Monday, January 12, 2009

Setting the current time in a J2ME DateField with mode TIME

So many wasted hours! arg!

If you wanted to create a DateField with only time input (i.e. ask the user to input the time only, not a date as well), with the default value the current system time, all the documentation would point to doing it like this:


DateField df = new DateField ("Enter time:", DateField.TIME);
df.setDate(new Date());


That doesn't work, though. To set the current time in a date field, you need to pass in a date with the year, month and day values of the epoch, and the time that you want to set into the field. Like this:


Calendar epoch = Calendar.getInstance();
epoch.setTime(new Date(0));

Calendar currentTime = Calendar.getInstance();
currentTime.setTime(new Date());
currentTime.set(Calendar.YEAR,epoch.get(Calendar.YEAR));
currentTime.set(Calendar.MONTH,epoch.get(Calendar.MONTH));
currentTime.set(Calendar.DATE,epoch.get(Calendar.DATE));

DateField df = new DateField ("Enter time:", DateField.TIME);
df.setDate(new Date());

Monday, August 25, 2008

JMF on Ubuntu

Two tweaks seem to be needed to use JMF to capture video from a webcam on Ubuntu:

1. As described in this thread, you need to edit the install script (before running it as it erases itself when run!) you get off Sun's site
- edit the file using vim -b as it is partially a binary file
- change the arguments to tail from 'tail +309' to 'tail -n+309'

2. As described in this thread, copy all the libraries (.so files) in JMFHOME/lib/ to /usr/lib, and run ldconfig (as root) to update.For distribution you would obviously want to do this differently, this is just a quick hack to get started

Friday, January 04, 2008

7 months on..

I can't say why I'm suddenly back at blogging. Possible factors include:

- New years' resolution to waste less time on Internet randomness
- Presence of 4 essay deadlines (for a total of 14000 words) in the next 7 days, hence a *very* good reason not to waste more time on Internet randomness
- The realization that, 7 months on, 'cups+java printing aargh' is still a recurrent theme in my life
- The almost total decline of all areas of my life not occurring indoors (or rather, in this one dodgy university-issue chair, in my very small room)

Whatever, welcome to 2007!

Except that of course, it's 2008 now. Give me a few months.

Monday, June 04, 2007

CUPS + Java Printing Aaargh

After being able to print fine from Java in Ubuntu Edgy, I upgraded to Feisty and found that Java was now unable to detect printers using PrintServiceLookup.lookupPrintServices(null, null);

A couple of frustrating hours later, I found this article on the CUPS website explaining the problem (a Java bug, caused by updating to CUPS 1.2). The fix is:

In cupsd.conf, comment out:

#Listen /var/run/cups/cups.sock

leave uncommented:

Listen localhost:631

Another weird Java / CUPS problem I came across was that some Java versions will apparently refuse to print to printers with a - or an @ in the printer name. This wasn't my problem, but it's probably best avoiding these anyway.

Friday, May 25, 2007

*shiver*

Kokstad is officially the coldest and most unfortunately named South African town I've been to. The small 800W heater I'm huddling next seems incapable of heating anything further than 30cm away, and burns everthing closer than that.

I'm flying home tomorrow after a week of interviewing district municipalities about water quality monitoring, and showing them a demo of the cellphone reporting system I've developed for my masters (and/or, work). The response has been very positive, particularly in rural districts where they struggle to reach many small, remote water supply schemes.

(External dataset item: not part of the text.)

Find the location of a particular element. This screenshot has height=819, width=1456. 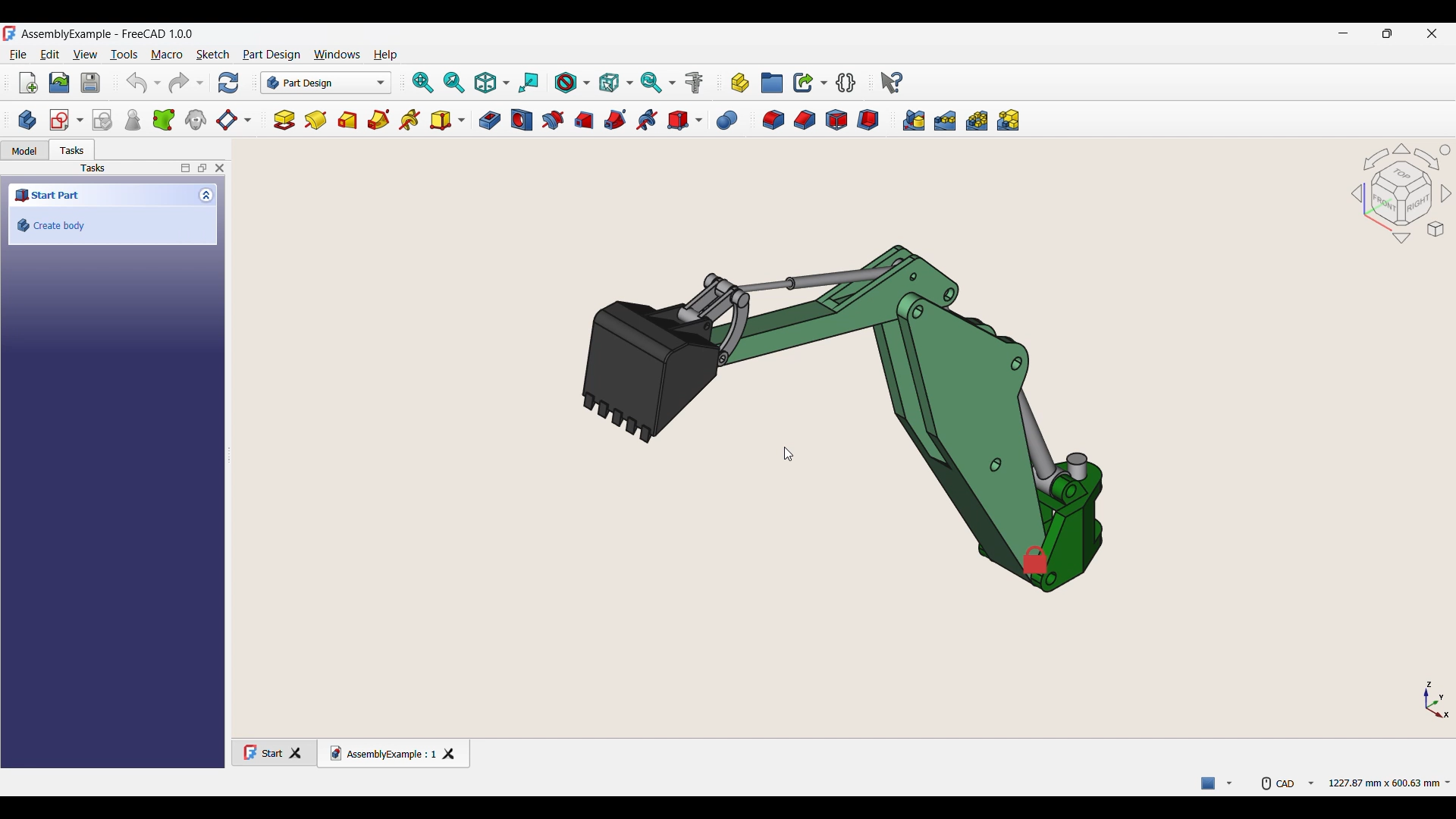

Canvas navigation is located at coordinates (1401, 194).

... and as if that wasn't enough grouching, the power just went out. This has happened a lot in the last week - 2 of the 6 interviews we did took place in the dark.

We've driven through some quite beautiful places, on some difficult roads - my cow avoidance skills are improving. Luckily, cows seem to have a kind of inertia about them - once they decide to head off slowly across the road, they generally keep moving in the same direction, albeit at their own pace and oblivious to passing cars.

Transkei traffic officials have a similar inertia - I swear the two who trapped me doing 77 in a 60 zone, were in exactly the same place the last time I was on this road, maybe 7 years ago.

There's snow everywhere! The oxcart maybe isn't as remarkable, although the photo was taken on the N2, which makes this one seriously brave ox.


Friday, April 13, 2007

Someone saying something worth saying

"I am a humanist, which means, in part, that I have tried to behave decently without any expectation of regards or punishments after I'm dead."

"If I should ever die, God forbid, let this be my epitaph:

THE ONLY PROOF HE NEEDED
FOR THE EXISTENCE OF GOD
WAS MUSIC"



Source of both quotes is slashdot's um, "epitaph thread" following the death of Kurt Vonnegut yesterday.